Grazie a un impianto ricaricabile, i pazienti potranno ricevere il farmaco ranibizumab direttamente nell’occhio
Tra le patologie che affliggono l’occhio in età senile la degenerazione maculare legata all’età è una delle più comuni e colpisce soprattutto gli individui tra i 50 e i 60 anni, compromettendo l’area centrale della retina deputata alla visione (quella nota come macula). Non è ancora chiaro quali siano le cause scatenanti della malattia, anche se la forma definita “umida” trova ragione della sua esistenza in un’anomala crescita dei vasi sanguigni a livello della macula. Questi vasi sono difettosi e perdono fluidi, portando alla formazione di tessuto cicatriziale e compromettendo le funzioni della retina, con conseguente perdita della vista. In alcuni casi è suggerito il trattamento con il laser, mentre appare particolarmente fervente la ricerca in ambito farmacologico con le iniezioni di farmaci inibitori del VEGF (fattore di crescita endoteliale vascolare).
In questa direzione si sono mosse diverse aziende farmaceutiche, ed è proprio dei giorni scorsi l’annuncio di Genentech, una compagnia del Gruppo Roche, nel quale si spiega che la Food and Drug Administration (FDA) statunitense ha approvato la somministrazione del farmaco ranibizumab tramite impianto oculare per il trattamento di persone con degenerazione maculare senile umida che abbiano precedentemente risposto ad almeno due iniezioni di anticorpo anti-VEGF. La novità di questo approccio è sostanzialmente metodologica, perché finora i pazienti colpiti da questa forma di malattia potevano essere trattati con ranibizumab solo attraverso iniezioni intravitreali mensili, con un notevole impatto sulla qualità di vita: questo nuovo sistema, noto come Susvimo®, permette di effettuare due trattamenti all’anno.
“Susvimo rappresenta un importante progresso nel trattamento della malattia retinica ed è una nuova importante opzione per i pazienti con la forma umida di degenerazione maculare legata all’età”, spiega il dottor Carl Regillo, del Wills Eye Hospital di Philadelphia, ricercatore dello studio clinico Archway, sui cui risultati gli esperti della FDA si sono basati per l’approvazione. “Con Susvimo, i pazienti hanno ora un’opzione in grado di aiutarli a mantenere la vista, come le iniezioni di anticorpo anti-VEGF, ma con un programma di trattamento semestrale più gestibile”. L’impianto di Susvimo si realizza con una procedura chirurgica da svolgersi in sede ambulatoriale e fornisce ai pazienti un’autonomia di circa sei mesi nell’erogazione del farmaco, lasciando la possibilità di un trattamento supplementare con ranibizumab mentre l’impianto è in sede. Ranibizumab è un anticorpo monoclonale ricombinante umanizzato diretto contro il fattore di crescita endoteliale vascolare di tipo A (VEGF-A). Il farmaco agisce ostacolando il processo di formazione di nuovi vasi che contribuisce alla progressione della patologia.

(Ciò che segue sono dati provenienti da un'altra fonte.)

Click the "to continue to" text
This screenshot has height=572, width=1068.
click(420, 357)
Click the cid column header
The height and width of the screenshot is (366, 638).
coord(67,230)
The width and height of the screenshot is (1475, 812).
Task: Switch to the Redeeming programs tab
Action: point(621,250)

Nel corso dello studio clinico Archway, di Fase III, sono stare valutate l’efficacia e la sicurezza di Susvimo per la somministrazione di ranibizumab alla dose di 100 mg/mL tramite un impianto oculare a ricarica semestrale. Il confronto, effettuato con le iniezioni intravitreali mensili di ranibizumab alla dose di 0,5 mg, è stato eseguito su 415 individui con degenerazione maculare senile umida e ha messo in evidenza un livello di efficacia per Susvimo pari a quello delle iniezioni mensili (più del 98% dei pazienti non ha avuto bisogno di trattamenti supplementari). La sicurezza è stata considerata buona e l’impianto è stato ben tollerato, anche se associato a un tasso di endoftalmite tre volte superiore rispetto alle iniezioni mensili. Tuttavia, è stato osservato come un’adeguata gestione della congiuntiva, con la diagnosi precoce e la riparazione chirurgica di eventuali fenomeni di retrazione o erosione, possa ridurre il rischio di endoftalmite.
Susvimo non è indicato per pazienti con un’infezione attiva all’interno o intorno all’occhio, ma rappresenta comunque un’importante opportunità per molte persone che affrontano la perdita della visione centrale prodotta dalla degenerazione maculare legata all’età.